Saraceno Giovanni, Markatou Marianthi, Mukhopadhyay Raktim, Golzy Mojgan (2024). Goodness-of-Fit and Clustering of Spherical Data: the QuadratiK package in R and Python. arXiv preprint arXiv:2402.02290.

@misc{saraceno2024package, 
   title={Goodness-of-Fit and Clustering of Spherical Data: the QuadratiK package in
          R and Python}, 
   author={Giovanni Saraceno and Marianthi Markatou and Raktim Mukhopadhyay and
           Mojgan Golzy}, 
   year={2024}, 
   eprint={2402.02290}, 
   archivePrefix={arXiv}, 
   primaryClass={stat.CO},    
   url={<https://arxiv.org/abs/2402.02290>}
}

Key features and basic usage

Goodness-of-Fit Tests

library(QuadratiK)

The software implements one, two, and k-sample tests for goodness of fit, offering an efficient and mathematically sound way to assess the fit of probability distributions. Our tests are particularly useful for large, high dimensional data sets where the assessment of fit of probability models is of interest.

The provided goodness-of-fit tests can be performed using the kb.test() function. The kernel-based quadratic distance tests are constructed using the normal kernel which depends on the tuning parameter \(h\). If a value for \(h\) is not provided, the function perform the select_h() algorithm searching for an optimal value.
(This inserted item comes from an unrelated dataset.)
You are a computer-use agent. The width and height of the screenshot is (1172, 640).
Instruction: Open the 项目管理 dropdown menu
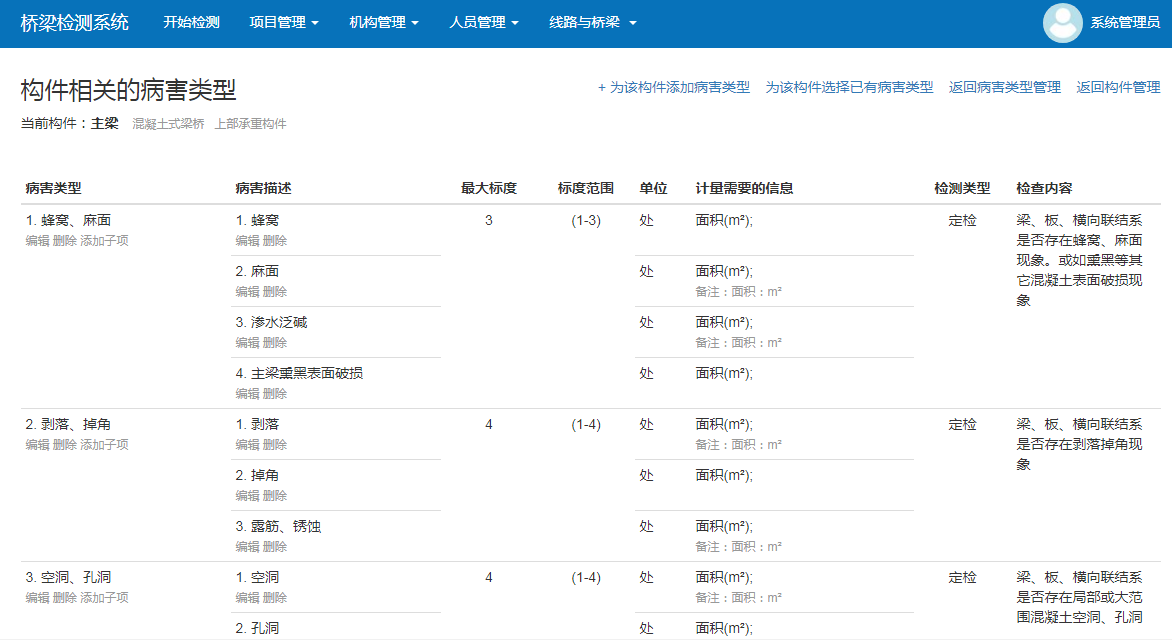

For more details please visit the relative help documentations.

?kb.test
?select_h

The proposed tests perform well in terms of level and power for contiguous alternatives, heavy tailed distributions and in higher dimensions.

Test for normality

To test the null hypothesis of normality \(H_0:F=\mathcal{N}_d(\mu, \Sigma)\)

x <- matrix(rnorm(100), ncol = 2)
# Does x come from a multivariate standard normal distribution?
kb.test(x, h = 0.4)

## 
##  Kernel-based quadratic distance Normality test 
##      U-statistic V-statistic
## ------------------------------------------------
## Test Statistic:   0.9121484   1.118871 
## Critical Value:   1.315541    8.901682 
## H0 is rejected:   FALSE       FALSE 
## Selected tuning parameter h:  0.4

If needed, we can specify \(\mu\) and \(\Sigma\), otherwise the standard normal distribution is considered.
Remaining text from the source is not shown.